- Relator(a)
- Ministro Herman Benjamin
- Órgão julgador
- Primeira Seção
- Data do julgamento
- 11/02/2015
- Data de publicação
- 27/03/2015
STJ – Acórdão, Rel. Ministro Herman Benjamin, Primeira Seção, j. 11/02/2015, p. 27/03/2015
PROCESSUAL CIVIL. RECLAMAÇÃO. JUIZADOS ESPECIAIS DA FAZENDA PÚBLICA. PREVISÃO LEGAL DE INSTRUMENTO PROCESSUAL ESPECÍFICO PARA UNIFORMIZAÇÃO JURISPRUDENCIAL. NÃO CABIMENTO. 1. O acórdão impugnado é oriundo de Turma Recursal de Juizado Especial Estadual da Fazenda Pública, hipótese na qual é incabível Reclamação ao STJ com a finalidade de uniformizar jurisprudência, pois a Lei 12.153/2009 prevê, no art. 18, § 3º, o instrumento adequado para tanto (AgRg na Rcl 13.843/SP, Rel. Ministro Sérgio Kukina, Primeira Seção, DJe 18/8/2014; AgRg na Rcl 15.679/AP, Rel. Ministro Og Fernandes, Primeira Seção, DJe 18/3/2014). 2. Nesse caso, não se pode aplicar o princípio da fungibilidade, em razão da ausência de dúvida objetiva acerca do instrumento processual adequado. Ademais, a Reclamação constitucional - invocada pela parte - não pode ser utilizada como sucedâneo recursal (AgRg na Rcl 12.496/SP, Rel.

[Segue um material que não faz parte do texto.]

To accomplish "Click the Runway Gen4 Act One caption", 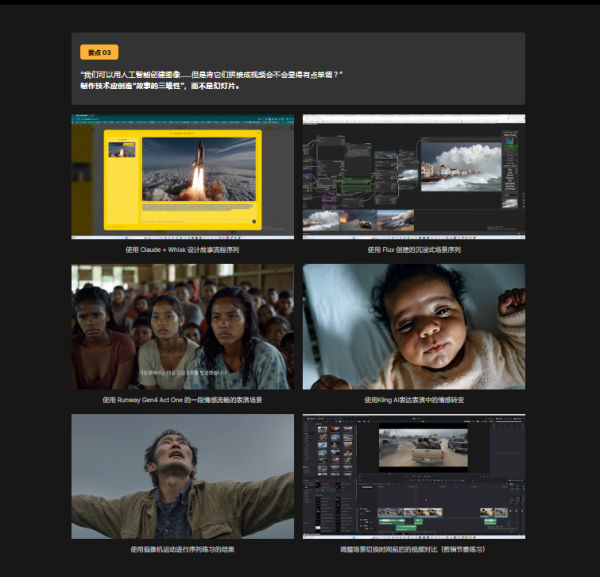I will pos(182,399).
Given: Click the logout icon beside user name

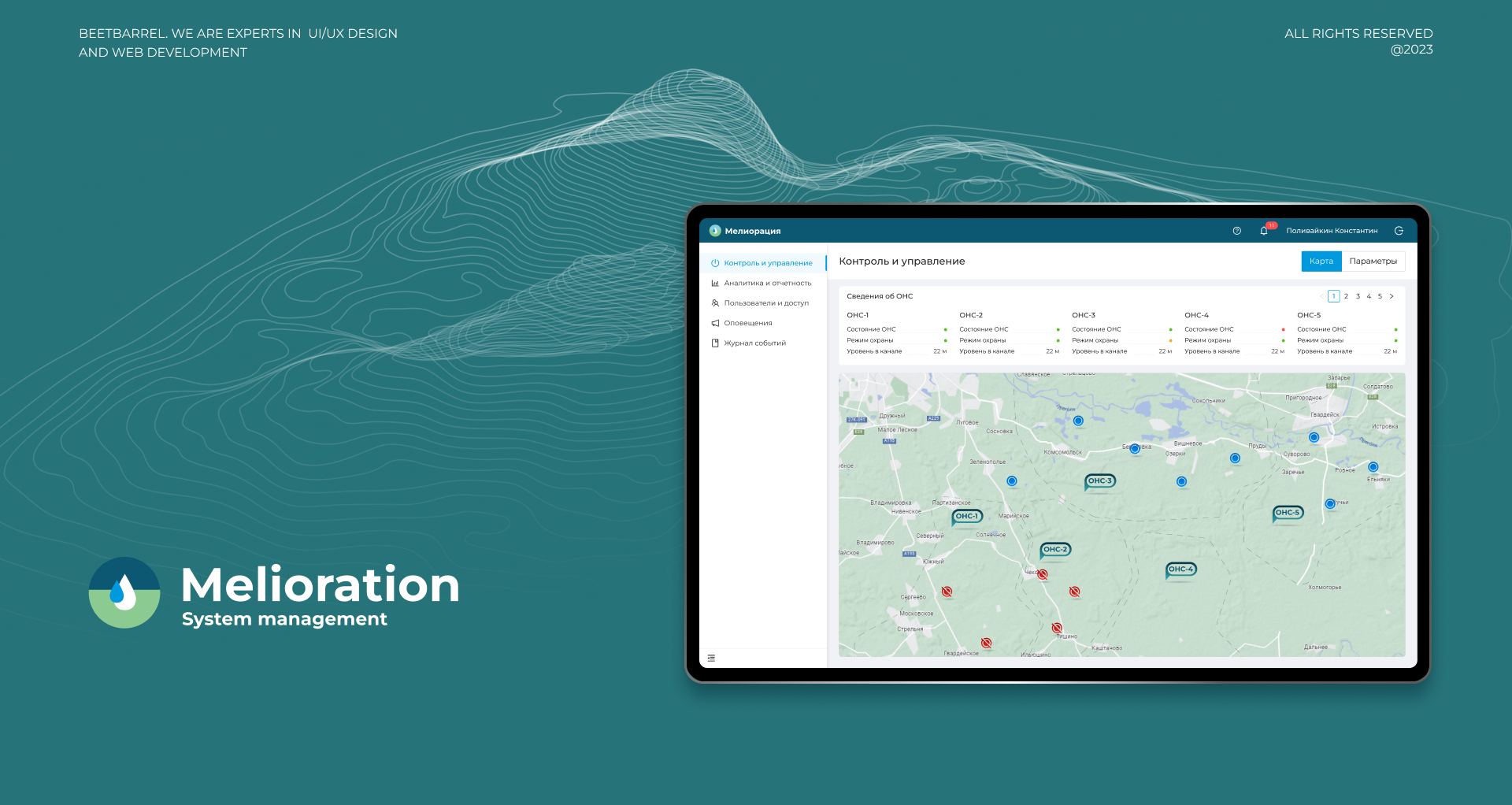Looking at the screenshot, I should point(1399,231).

Ministra Assusete Magalhães, Primeira Seção, DJe 4/6/2014). 3. Da mesma forma que o direito de ação não é absoluto, o acesso aos Tribunais Superiores - que, a rigor, configura desdobramento do próprio direito de ação no curso do processo - também não o é. 4. Assim, não procede a tentativa de conferir à legislação processual interpretação que extrapola totalmente as balizas existentes no sistema para, a todo custo, conseguir trazer o litígio ao conhecimento do STJ. 5. Agravo Regimental não provido. (RCD na Rcl n. 16.024/SP, relator Ministro Herman Benjamin, Primeira Seção, julgado em 11/2/2015, DJe de 27/3/2015.)